Dry conditions are normal for the Willamette Valley in July and August.  This is an important period for flowering and seed development in red clover seed crops.  While much of the region’s red clover seed crop is not irrigated, would the crop benefit from additional water during this dry period?  That is one of the questions that the seed production research and extension team has addressed.

Red clover irrigation trials at Hyslop Farm (TG Chastain photo)
Red clover irrigation trials at Hyslop Farm (TG Chastain photo)

Field trials investigating the effects of irrigation on red clover seed production have been conducted at Oregon State University’s Hyslop Farm near Corvallis  from 2011 to 2014.  Rainfall for the July through September period in each of the years averaged only 37% of the long-term mean so the test conditions have been quite dry.  Following herbage removal and once regrowth had occurred, approximately four inches of irrigation water was applied to plots over a two-day period by using a custom-designed linear irrigation system equipped with minimum-drift sprinklers.  This single irrigation was strategically-timed to coincide with first flowering (BBCH 60) and was compared to plots receiving no irrigation.

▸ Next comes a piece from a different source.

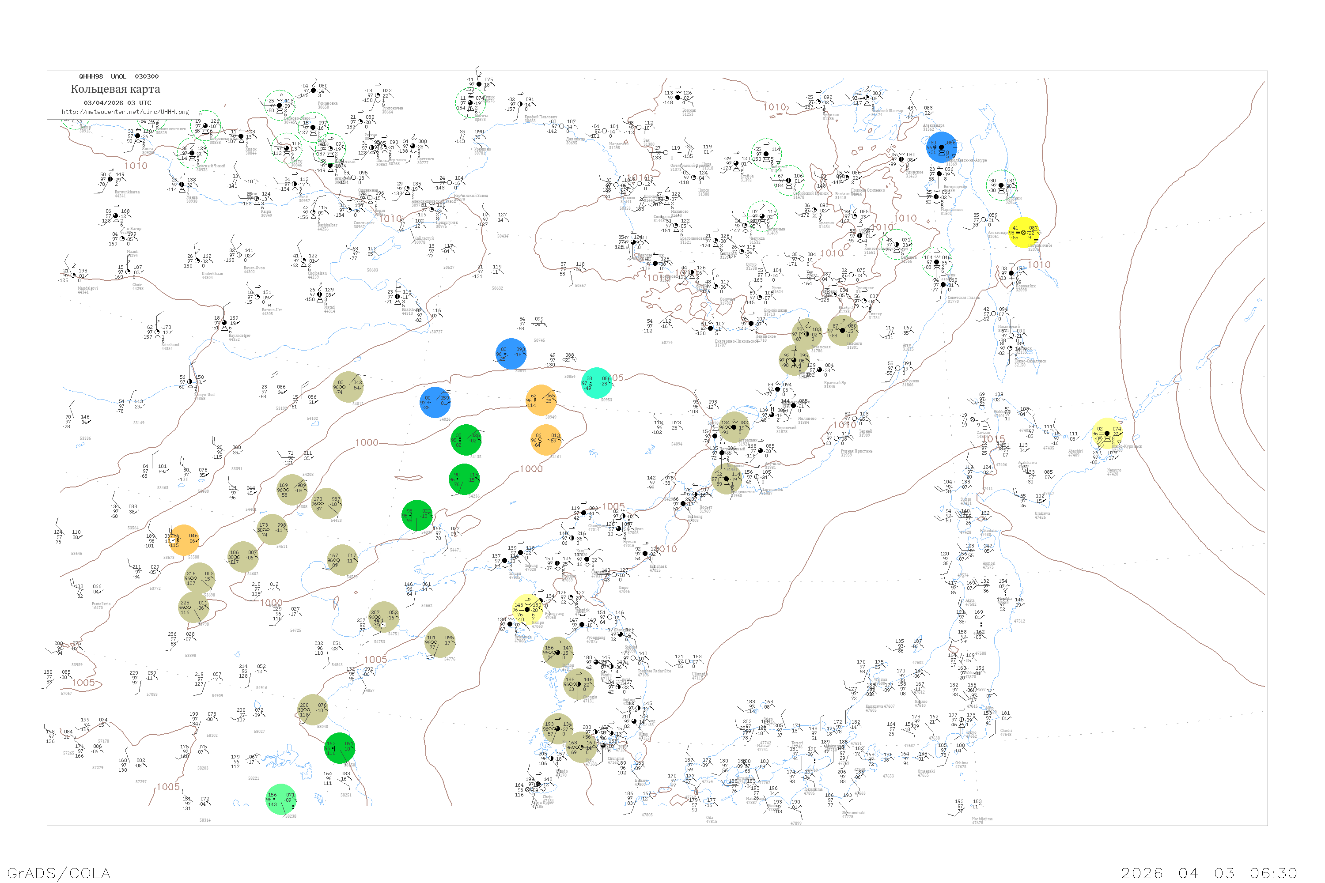
Task: Click the '03/04/2026 03 UTC' date label
Action: (117, 103)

The application of this single strategically-timed irrigation on red clover resulted in increased seed yields and the increases ranged from 10% to 24% depending on year and crop stand age.  Several measures of crop growth and development were not affected by the irrigation.  However, the number of seeds produced and seed weight were both increased by irrigation, and contributed to the improvement in seed yield with irrigation.

A single irrigation to support flowering and seed development in red clover is a beneficial practice in the extended dry weather of the typical Willamette Valley summer.